Page MenuHomePhabricator

Define success criteria for performing A/B tests
Closed, DeclinedPublic

Description

Goal: Increase user engagement in Wikipedia Android app.

  • Time buckets: 2 weeks (or more if possible) for A/B test, one week before (and one week after) as control group
  • All results need to be checked for statistical significance

Performance measures:

  • CTR per recommendation source
  • Avg. session length, pages per recommendation source
  • Detail evaluation: In order to investigate in depth differences of the recommender systems, article properties (length, category, inbound links, popularity, ...) should be evaluated as well.

Use data from EL schemas: https://meta.wikimedia.org/wiki/Research:Schemas

  • Aside schema specific data (timeSpent, readMoreList, ...) the evaluation requires page data (pageTitle or pageId - for article-based evaluation) and user data (appInstallId - can be anonymized).
  • Relevant schemas:
  • Combined schemas:
    • long-CTR: time spent or maxPercentViewed of recommended page (check for equal pageId and appInstallId)
    • recommended-shares: Shares of pages that have been recommended before (in a 2 day time frame)
    • recommended-session: number of totalPages per session, session length for user that clicked on a recommendations

Event Timeline

Aklapper renamed this task from Define success criteria to Define success criteria for performing A/B tests.Nov 1 2016, 6:10 PM

@mschwarzer: Hi!
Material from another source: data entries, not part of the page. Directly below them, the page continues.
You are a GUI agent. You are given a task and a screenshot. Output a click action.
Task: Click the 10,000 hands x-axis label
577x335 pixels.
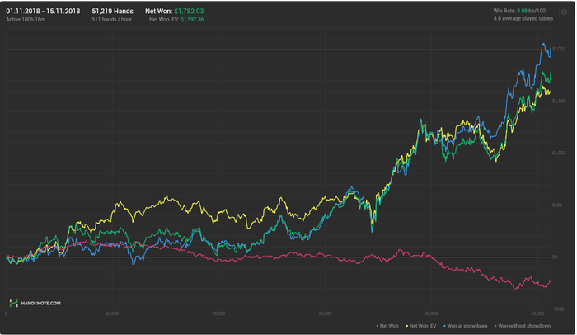113,314
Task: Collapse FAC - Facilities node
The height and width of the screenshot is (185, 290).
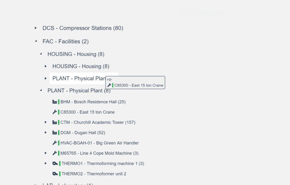Action: click(x=36, y=41)
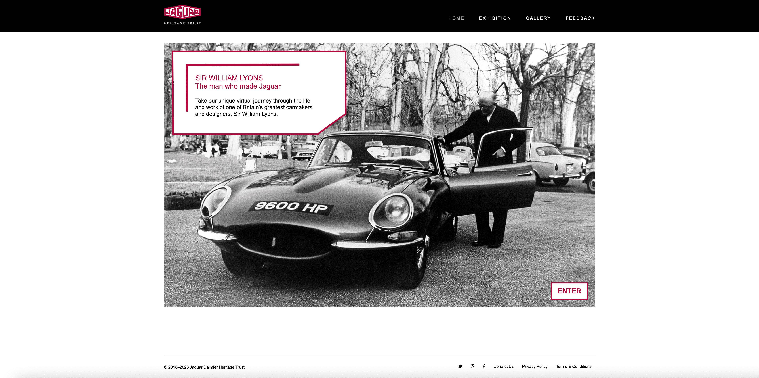Click the ENTER button on the photo
Screen dimensions: 759x378
point(569,291)
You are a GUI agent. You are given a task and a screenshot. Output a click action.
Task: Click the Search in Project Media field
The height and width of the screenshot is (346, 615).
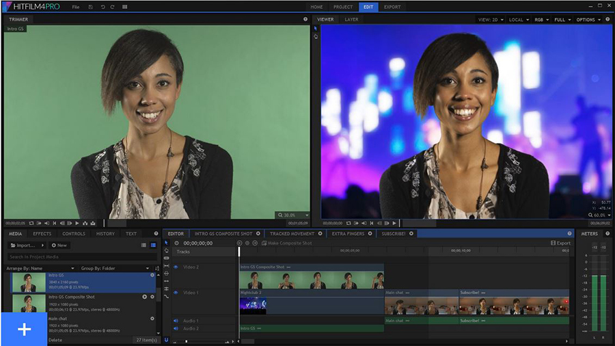coord(75,257)
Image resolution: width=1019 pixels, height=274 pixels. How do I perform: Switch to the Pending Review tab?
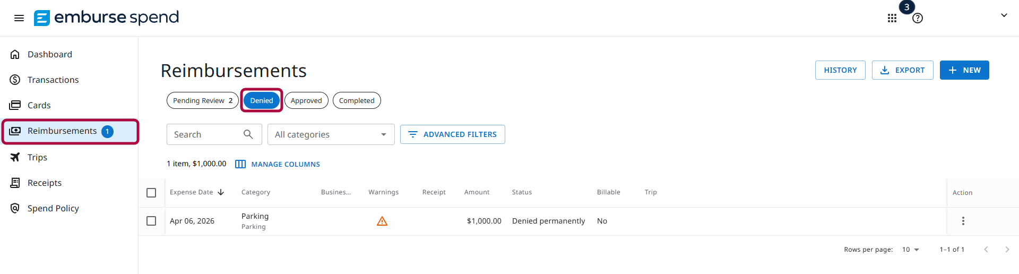click(203, 100)
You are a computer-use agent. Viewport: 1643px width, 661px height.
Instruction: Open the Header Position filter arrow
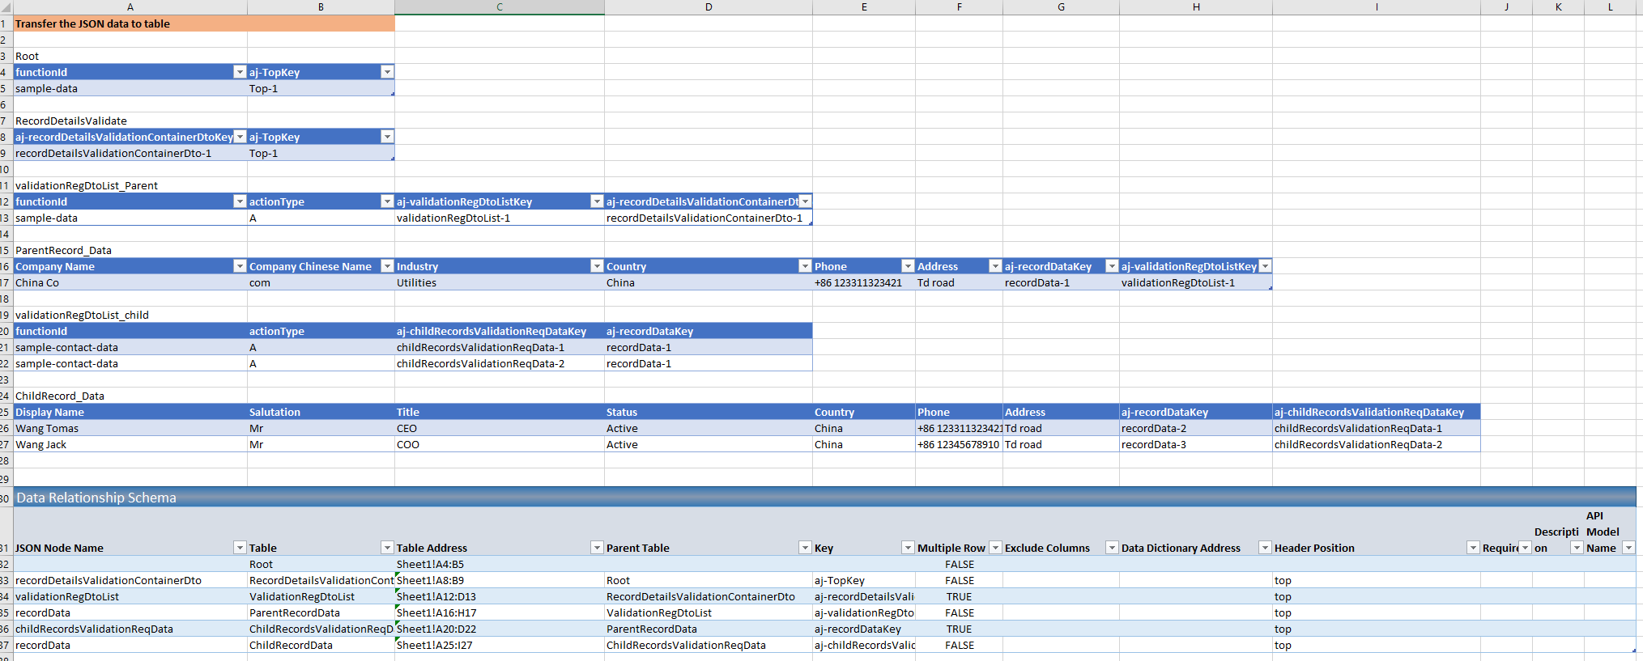(x=1473, y=548)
This task has been assigned to you a while ago. Could you maybe share an update? Do you still plan to work on this task, or do you need any help?

If this task has been resolved in the meantime: Please update the task status (via Add Action...Change Status in the dropdown menu).
If this task is not resolved and only if you do not plan to work on this task anymore: Please consider removing yourself as assignee (via Add Action...Assign / Claim in the dropdown menu): That would allow others to work on this (in theory), as others won't think that someone is already working on this. Thanks! :)

Discovery team: Ping - is this still planned? Has this ever happened?